John Lewis has confirmed that workers is not going to obtain a bonus for the primary time since 1953 after it was hit by lockdown retailer closures.

The retailer – which additionally owns Waitrose – mentioned it posted a £55m loss for the six months to 25 July after greater prices offset a 1% rise in gross sales.

Its chairwoman advised workers on Thursday the announcement “will come as a blow”.

Even earlier than Covid-19 hit, the chain had warned it won’t pay the standard workers bonus as competitors ate into earnings.

The group’s first-half loss rose to £635m as soon as distinctive objects have been taken under consideration, together with a £470m write-down within the worth of its shops.

The final time that the chain, which operates as a partnership, determined to not pay a bonus to its workers was within the aftermath of World War Two.

Chairwoman Dame Sharon White mentioned: “We came through then to be even stronger and we will do so again.”

She added: “I know this will come as a blow to partners who have worked so hard this year.
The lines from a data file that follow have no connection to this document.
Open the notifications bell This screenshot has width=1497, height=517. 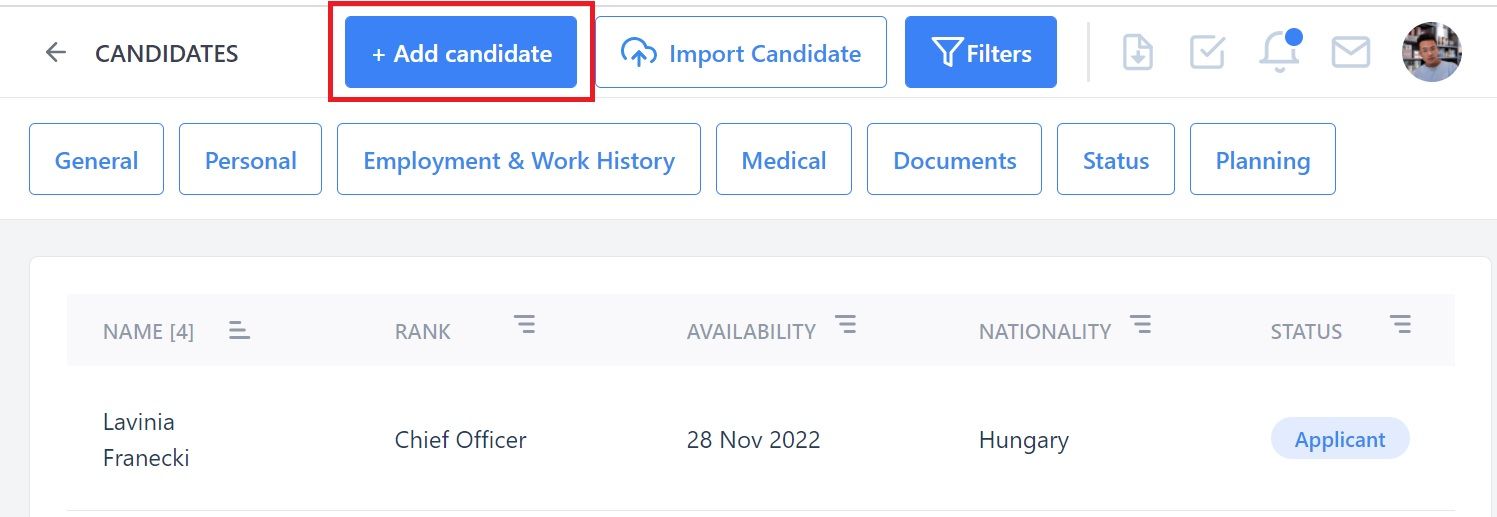[x=1280, y=51]
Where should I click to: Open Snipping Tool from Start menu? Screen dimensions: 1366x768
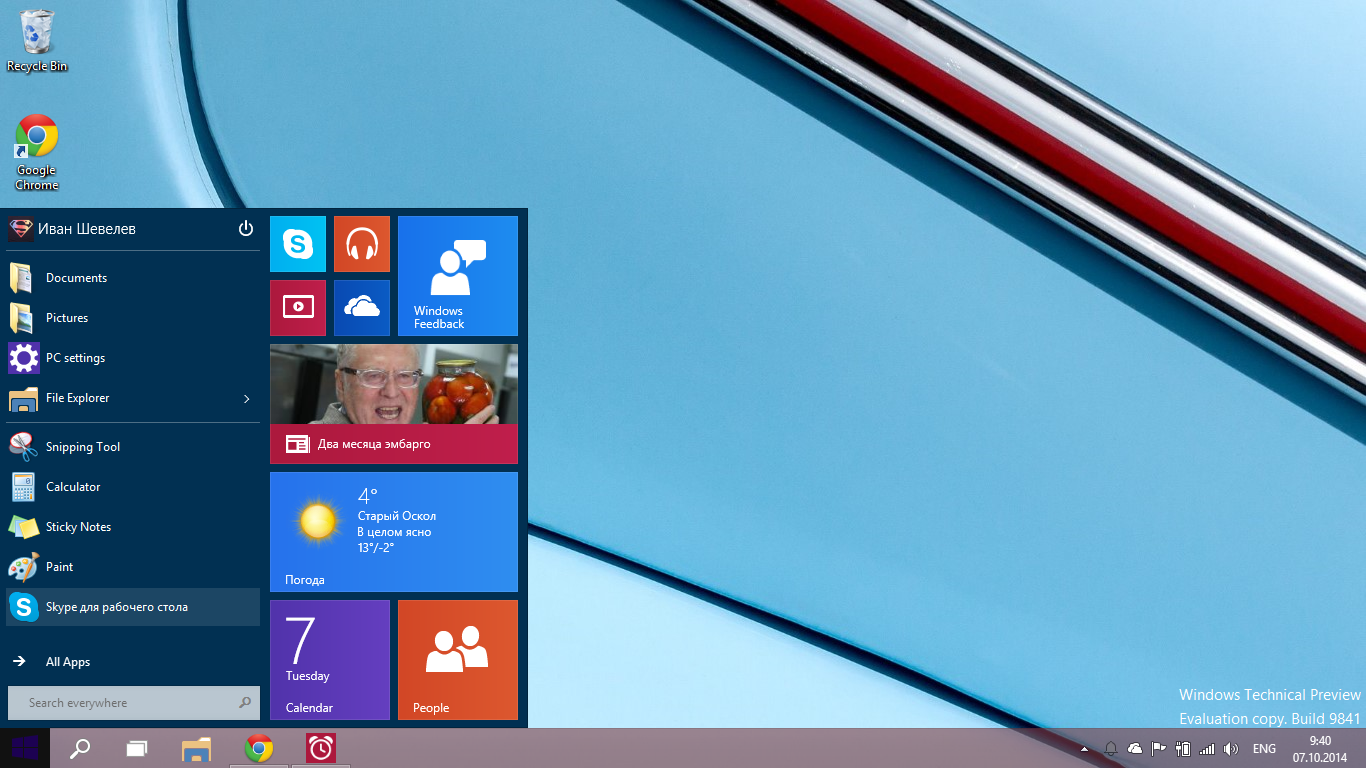[83, 447]
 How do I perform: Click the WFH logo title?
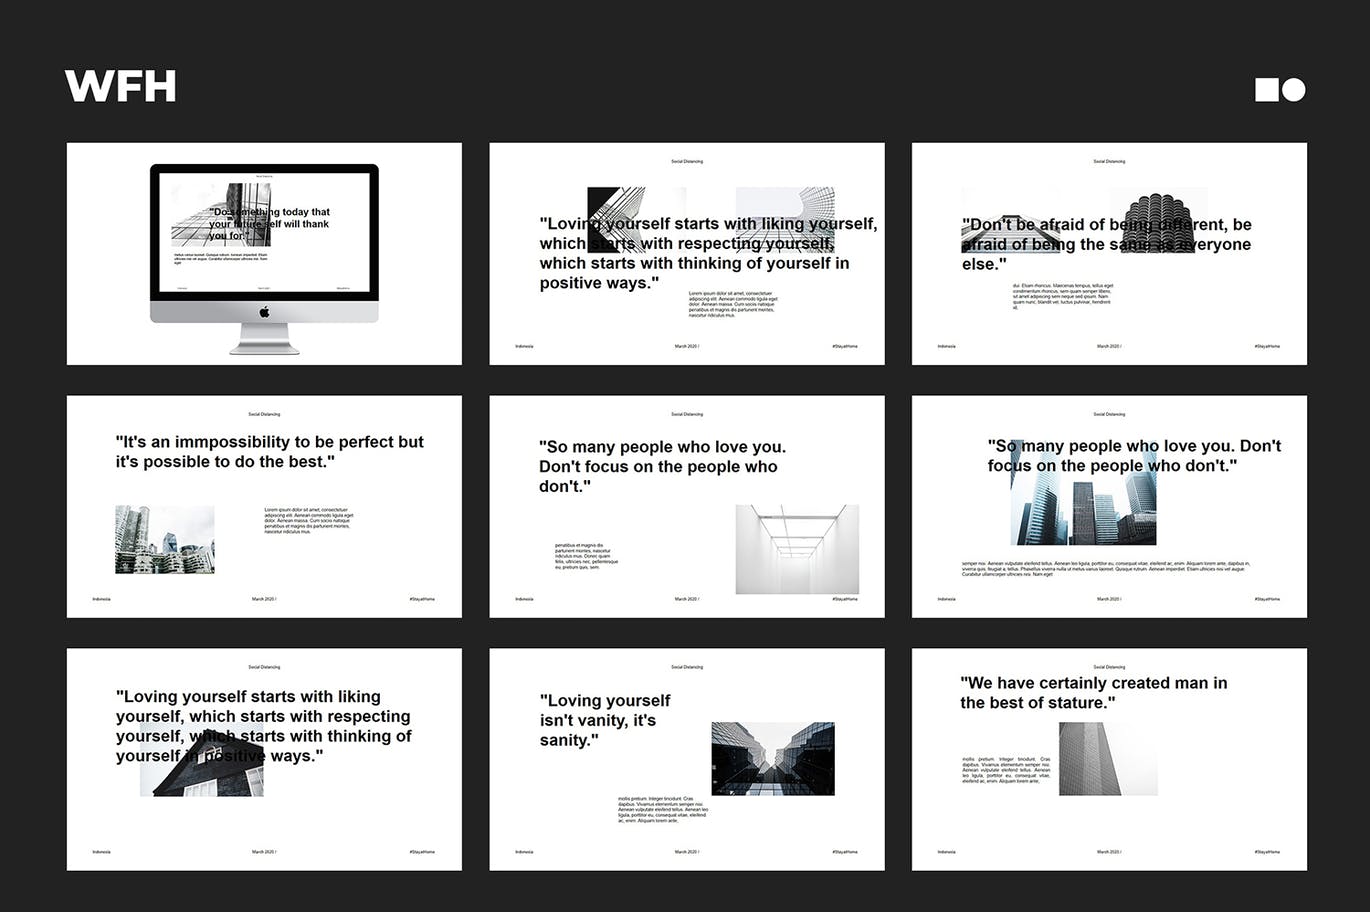(120, 86)
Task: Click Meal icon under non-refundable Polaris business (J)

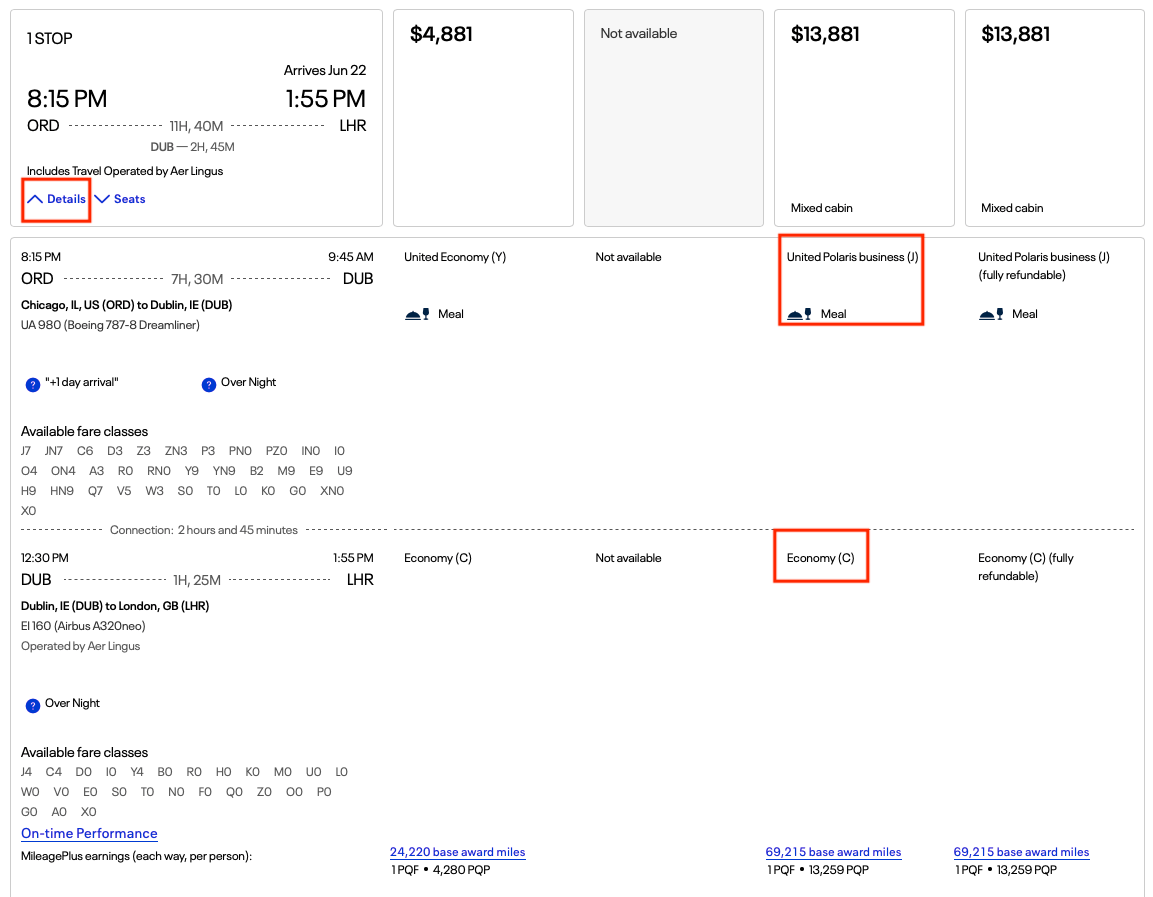Action: (800, 314)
The decision in no way detracts from the commitment and dedication that you have shown.”

The retailer mentioned retailer closures throughout lockdown and clients shopping for much less worthwhile objects, corresponding to bathroom paper or laptops, had hit commerce.
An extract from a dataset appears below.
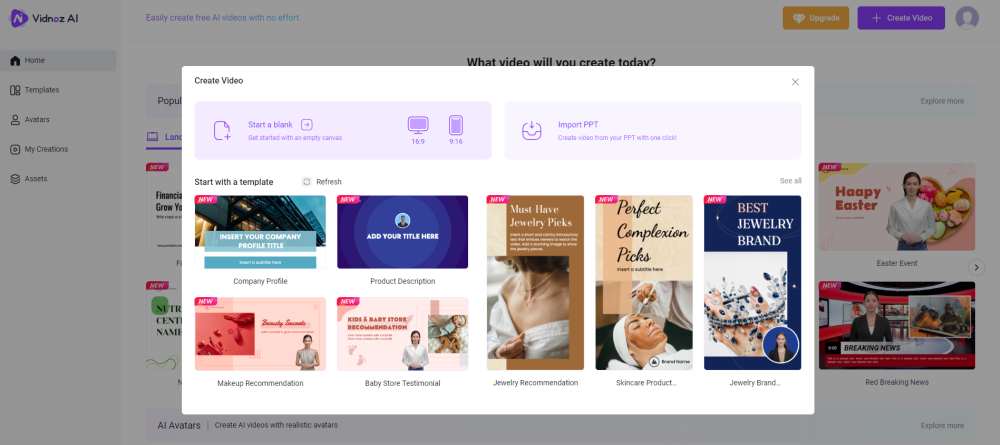This screenshot has height=445, width=1000.
Task: Click See all templates link
Action: pyautogui.click(x=790, y=181)
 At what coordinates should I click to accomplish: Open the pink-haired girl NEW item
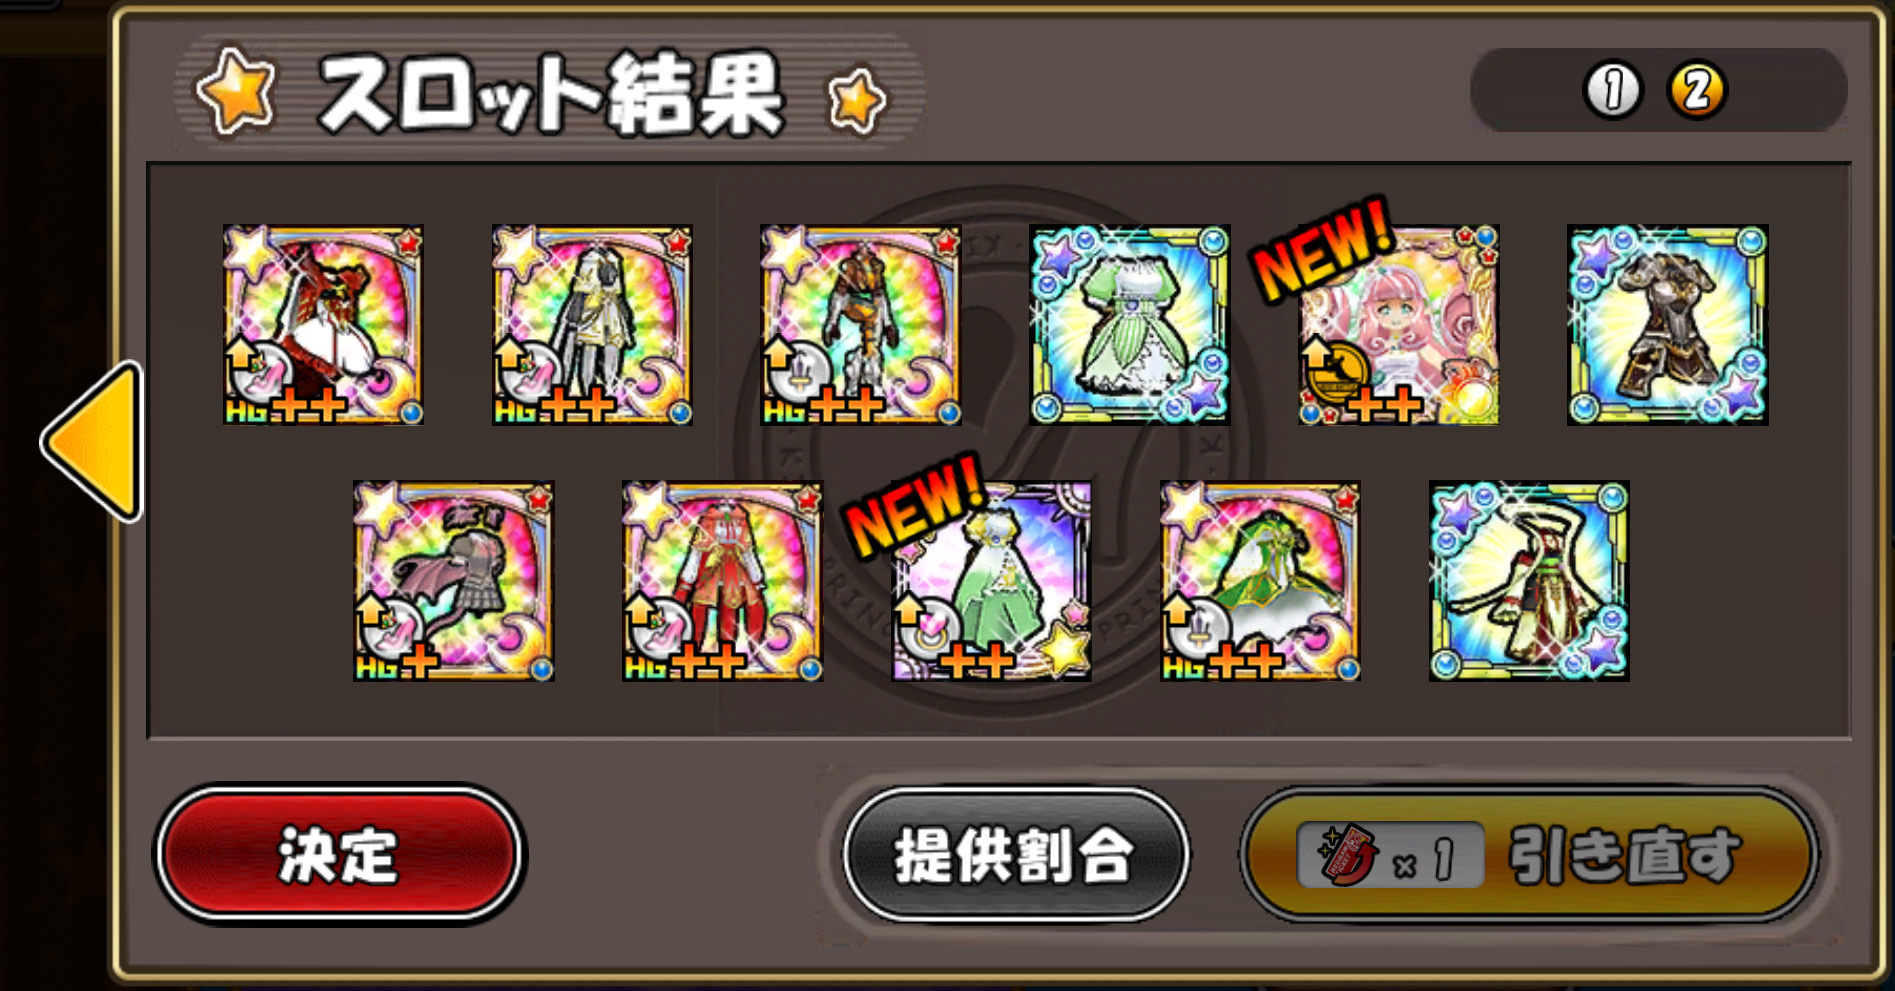point(1398,325)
It estimated that in its first half, John Lewis retailers took a success of £200m in gross sales, whereas the broader group noticed further coronavirus-related prices complete about £50m.
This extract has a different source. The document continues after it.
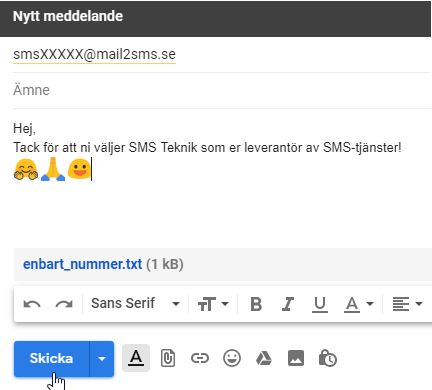Toggle formatting options bar with underlined A
This screenshot has height=390, width=432.
[x=136, y=358]

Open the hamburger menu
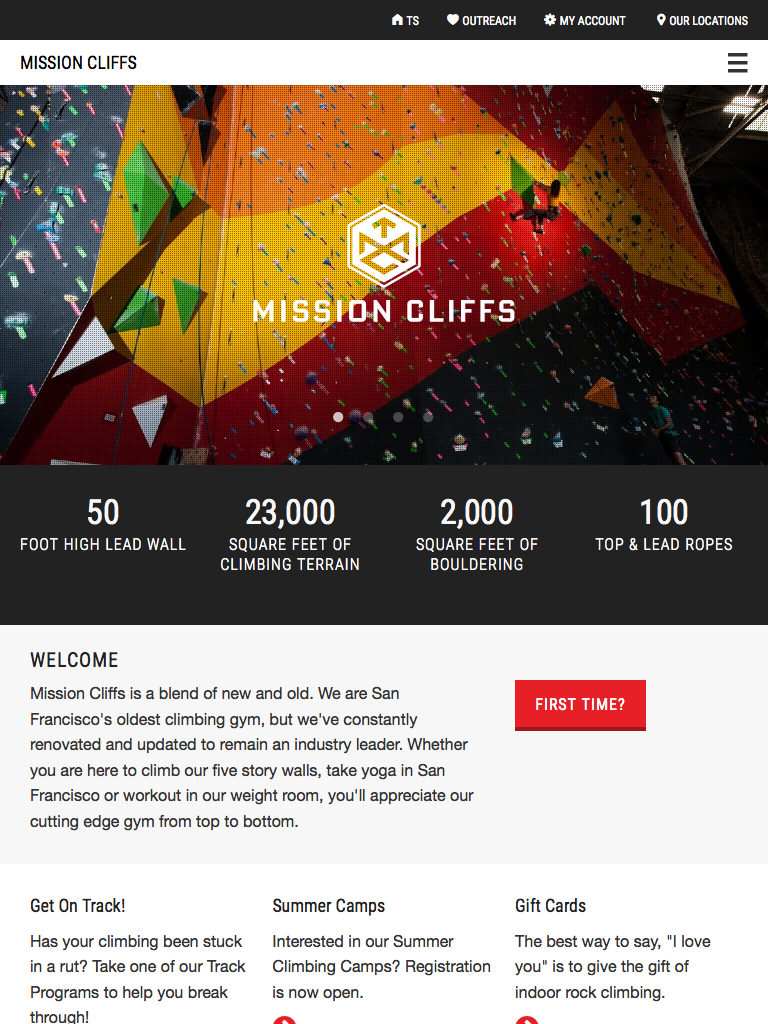click(x=737, y=63)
But in an announcement, it mentioned that Waitrose had seen “a return to the weekly shop”, with like-for-like gross sales in Waitrose, which strip out the impact of recent shops opening, up 10% year-on-year.

Changing procuring habits

Dame Sharon mentioned the pandemic had introduced ahead modifications in client procuring habits “which might have taken five years into five months”.

In John Lewis shops, on-line gross sales elevated by 73% within the six months to 25 July, “helping to offset the impact of shop closures”. They now account for greater than 60% of gross sales general for the division retailer chain, up from 40% earlier than the pandemic hit.

The group added {that a} shift in direction of elevated home working had affected individuals’s purchases, with elevated gross sales of tablets and TVs, whereas gross sales of trousers had declined.

The chain additionally mentioned that Waitrose was now delivering about 170,000 weekly meals orders, up from 60,000 pre-lockdown.

Image copyright Getty Images
Image caption Waitrose has seen a “return to the weekly shop”, the John Lewis group mentioned

Having struggled to manage competitors from on-line rivals and slowing client spending, the group has, nonetheless, not too long ago introduced plans to close shops.

In September, the group introduced it will shut 4 of its Waitrose supermarkets, with the lack of 124 jobs.

In July, it additionally mentioned it will shut eight John Lewis shops, in a move which put 1,300 jobs in danger.

It additionally not too long ago scrapped its “never knowingly undersold” worth pledge, which had been in place since 1925.

The dedication by no means utilized to gross sales from internet-only retailers, which have decrease prices and sometimes undercut the High Street on worth.